À ce stade, il est nécessaire d’apporter une précision. L’utilisation de collaborateurs pour ses propres discours n’a rien de déplorable en soi. Les papes et les chefs d’État ont l’habitude de faire appel à des « ghost writers » qui effectuent des recherches en leur nom ou donnent une forme littéraire aux idées qu’ils leur indiquent. Les sportifs et les gens de spectacle eux aussi confient souvent leurs livres d’impressions ou leurs mémoires aux journalistes. Toutefois, il faut tenir compte de deux risques. Tout d’abord, la personne qui signe un texte, qu’elle en soit l’auteur ou non, assume la responsabilité tant de la forme que du contenu du discours, et doit faire très attention à ce que sa pensée et son langage ne soient pas déformés.
En second lieu, celui qui assume la paternité d’un texte doit donner les directives générales à l’écrivain, afin que ce dernier soit son bras et non son esprit. Il serait en effet dangereux que ce soit le « ghost-writer » qui détermine la ligne de pensée du signataire du texte. Et cela peut arriver quand l’auteur invisible se superpose à l’auteur visible, en raison d’une plus grande compétence ou d’une plus grande force de personnalité.

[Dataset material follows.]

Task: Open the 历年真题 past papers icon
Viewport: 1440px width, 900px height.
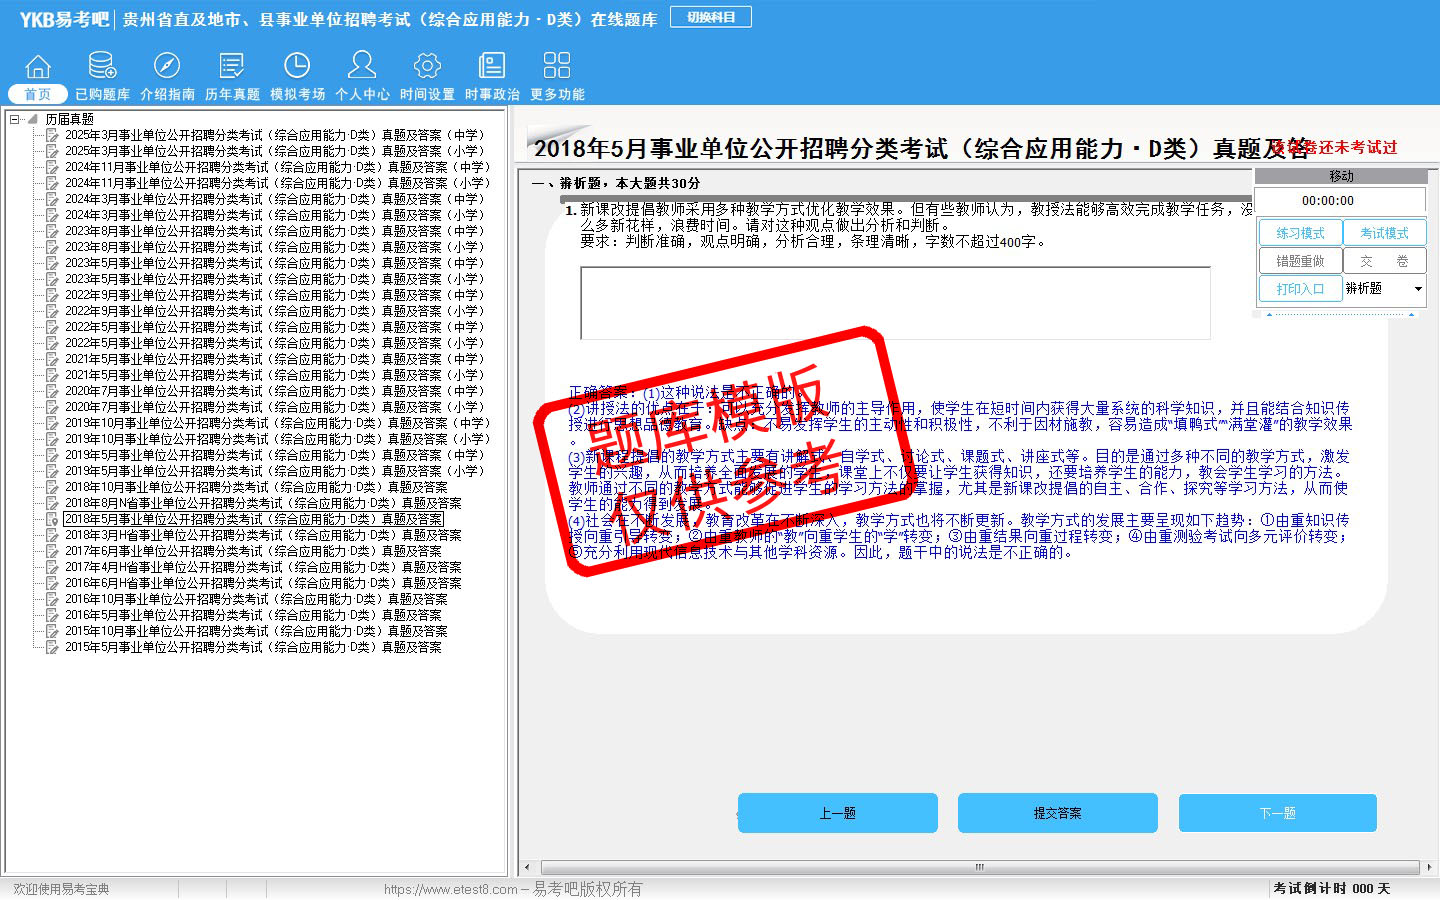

Plus dangereuse encore serait la situation où une relation de dépendance serait créée, de telle sorte que l’auteur visible ne pourrait se passer de l’auteur invisible et que ce dernier, par exemple, disparaîtrait ou voudrait imposer des contenus inacceptables, créant pour l’auteur visible un dramatique « vide de communication ».
La question que nous posons est donc la suivante : l’analyse du langage et du contenu des documents produits par le Mgr Viganò dans les années 2020-2021 révèle un auteur différent de celui des années 2018-2019. Mais si Mgr Viganò n’est pas l’auteur de ses écrits, qui est-ce qui le remplace aujourd’hui par la parole, et peut-être même par la pensée ?
Nous n’aurions jamais ouvert le dossier si nombre de bons traditionalistes n’avaient pas présenté comme un quasi-magistère les déclarations, non pas de Mgr Viganò, mais de son « double ». Une clarification est nécessaire pour le bien de l’Église et des âmes qui ont en Mgr Carlo Maria Viganò un point de référence, mais aussi dans l’intérêt de l’archevêque qui a si bien servi l’Église et peut encore la servir.
Roberto de Mattei
P.S. Monseigneur Carlo Maria Viganò a déjà été averti en privé, par plusieurs personnes, de l’existence de ce problème, depuis plus d’un an maintenant.